Il tema del rapporto tra avvocato e mediatore e quello della “terzietà” dell'organismo di mediazione sono stati più volte oggetto di attenzione normativa.

Un primo evento, Come si ricorderà, era stata l'introduzione – invero molto discussa e criticata - nell'art. 14-bis del D.M. 180/2010 di un'ipotesi di incompatibilità secondo cui «il mediatore non può essere parte ovvero rappresentare o in ogni modo assistere parti in procedure di mediazione dinanzi all'organismo presso cui è iscritto o relativamente al quale è socio o riveste una carica a qualsiasi titolo; il divieto si estende ai professionisti soci, associati ovvero che esercitino la professione negli stessi locali» […] «1…il divieto si estende ai professionisti soci, associati ovvero che esercitino la professione negli stessi locali».

Quella previsione regolamentare (invero troppo rigida rispetto allo scopo) era stata annullata dal TAR Lazio con la sentenza 3989 del 2016.

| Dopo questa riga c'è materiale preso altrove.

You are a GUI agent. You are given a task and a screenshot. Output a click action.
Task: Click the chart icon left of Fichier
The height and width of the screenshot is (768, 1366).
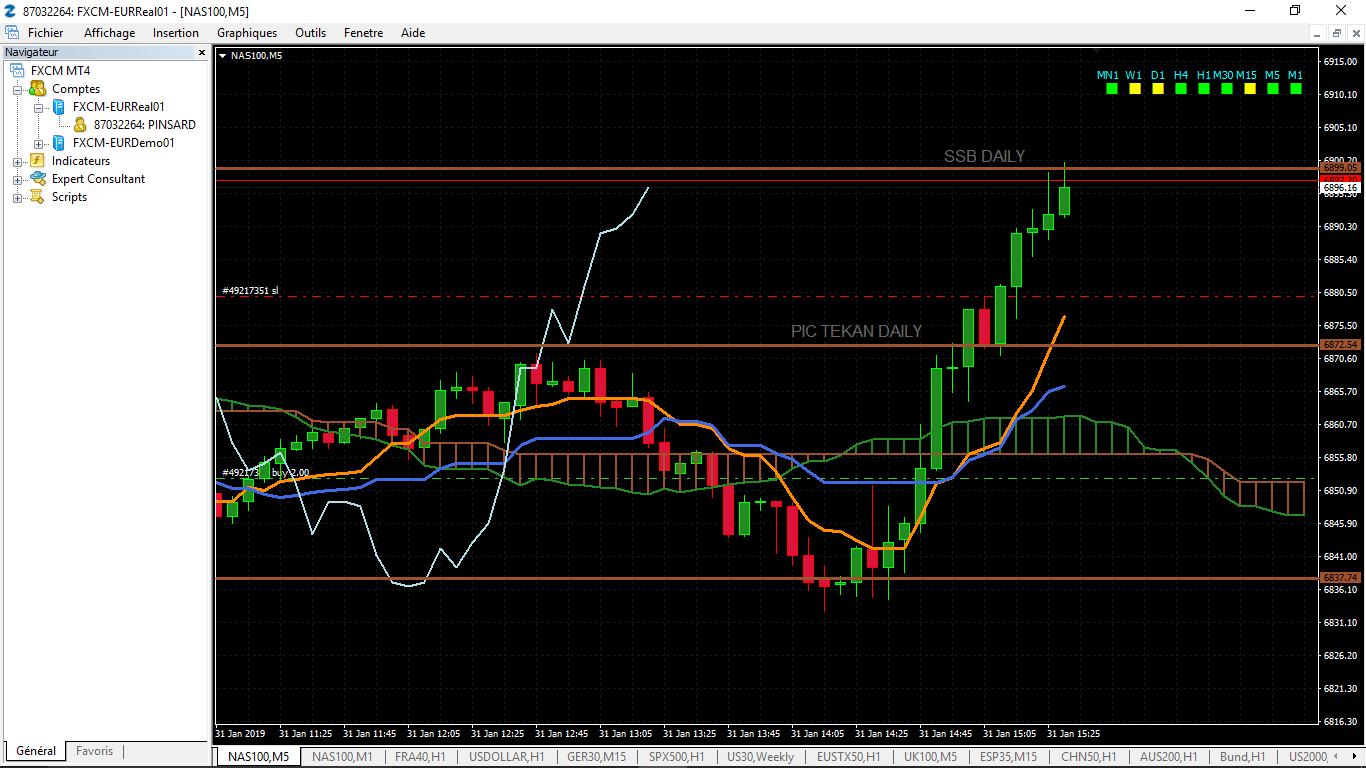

Se, invece, pensiamo a tempi più recenti, la riforma Cartabia per rafforzare l'indipendenza e l'imparzialità della mediazione (anche qui forse con un eccesso rispetto allo scopo) ha previsto, tra l'altro, all'art. 16 D.Lgs. n. 28 del 2010 che l'organismo di mediazione debba avere come oggetto sociale esclusivo quello dello svolgimento della mediazione (o degli strumenti alternativi di risoluzione delle controversie).